Gosnell (72) was charged in January 2011 after a grand jury probe. He faces 26 charges, including eight counts of murder for the deaths of seven newborn infants by “snipping” their necks with scissors, and of a pregnant 41-year-old patient. If convicted in the woman’s death, caused allegedly by an overdose of drugs from the clinic, Gosnell could face the death penalty. He denies that any of the “aborted” babies were born alive and says the woman died of unexpected complications.

Eight other staff in the clinic were charged. All of them pleaded guilty.

The opening of the grand jury report outlines the allegations graphically: “This case is about a doctor who killed babies and endangered women . . . he regularly and illegally delivered live, viable, babies in the third trimester of pregnancy – and then murdered these newborns by severing their spinal cords with scissors. The medical practice by which he carried out this business was a filthy fraud in which he overdosed his patients with dangerous drugs, spread venereal disease among them with infected instruments, perforated their wombs and bowels – and, on at least two occasions, caused their deaths.”

On Monday a city medical examiner in evidence described body parts from 47 foetuses removed from the filthy clinic where they had been frozen and stored in pet food containers, some in a water jug and a juice carton.

But what does the case say about the abortion industry, particularly in the minority of states where late abortions are permitted?

The conditions and the practices alleged in the clinic were abominable. He should have been shut down and a long time ago – on that pro- and anti-choice campaigners are completely at one.

But the argument that Gosnett is representative of the reality of abortion practice in America is a sweeping and unfair claim that simply does not stand up any more than Dr Harold Shipman can be used as an argument against British care for the elderly.
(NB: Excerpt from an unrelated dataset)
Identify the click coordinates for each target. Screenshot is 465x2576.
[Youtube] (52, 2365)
Where the lobby has its strongest argument in generalising from the case, one shared by feminists, is in pointing to the complete failure of the Philadelphia regulatory authorities who knew of, to a degree, and failed for years to act on the conditions in the clinic. From 1979 when Gosnell was licenced as an abortion provider there were three on-site inspections, all revealing violation Nothing was done. Complaints about Gosnell from injured women, a doctor and a medical examiner went unheeded.

“We think the reason no one acted,” the grand jury argued, “is because the women in question were poor and of colour, because the victims were infants without identities, and because the subject was the political football of abortion.”
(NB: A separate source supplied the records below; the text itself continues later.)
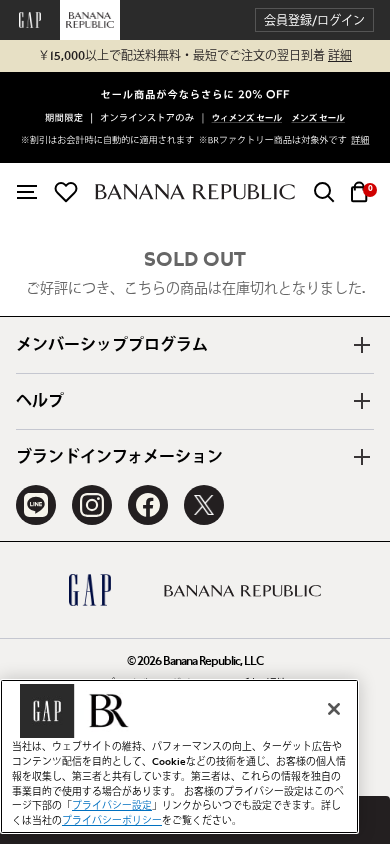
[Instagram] (92, 505)
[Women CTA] (248, 119)
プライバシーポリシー (112, 821)
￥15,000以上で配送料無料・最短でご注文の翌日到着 (195, 56)
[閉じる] (334, 709)
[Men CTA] (318, 119)
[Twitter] (204, 505)
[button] (314, 20)
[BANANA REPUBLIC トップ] (195, 191)
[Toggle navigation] (27, 192)
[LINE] (36, 505)
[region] (179, 756)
Such failures make the story one deserving of media coverage on public interest grounds and give cause to critics who complained that it was being ignored. Yet the truth is that many such critics were writing for media outlets which themselves had not covered the story.
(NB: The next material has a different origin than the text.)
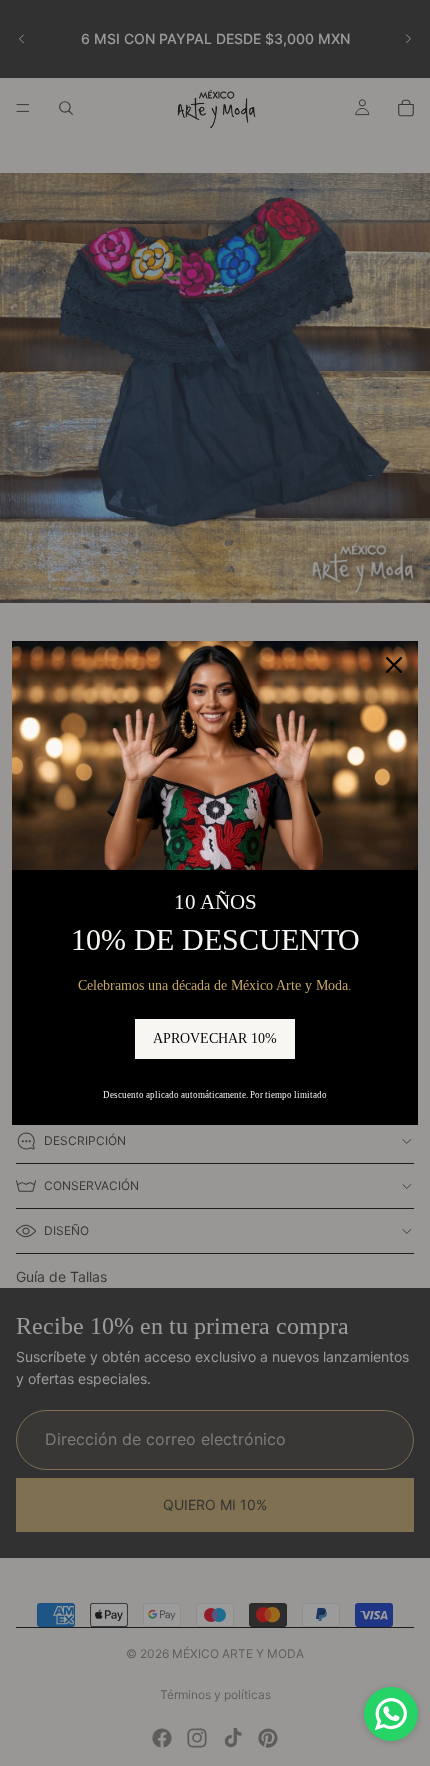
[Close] (394, 665)
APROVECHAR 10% (215, 1039)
It is far from clear that, as some allege, decisions were taken not to report the story. A Washington Post editor has admitted what would be true for many, including this paper's editors, that he simply had not known of the story until readers emailed him last week. "I wish I could be conscious of all stories everywhere, but I can't be," he said. "We never decide what to cover for ideological reasons, no matter what critics might claim."


Media ethics
Kelly McBride, an expert on media ethics at the Poynter Institute, says she sees no evidence of any cover-up, simply confusion by news editors over whether the story merited national attention.

In truth, choices about what few stories to report out of the millions out there are more often the product as much of news editors’ dawning perceptions of what others are reporting, sometimes manifested in social media storms, as they are of that elusive concept of “news values”, less still an ideological agenda.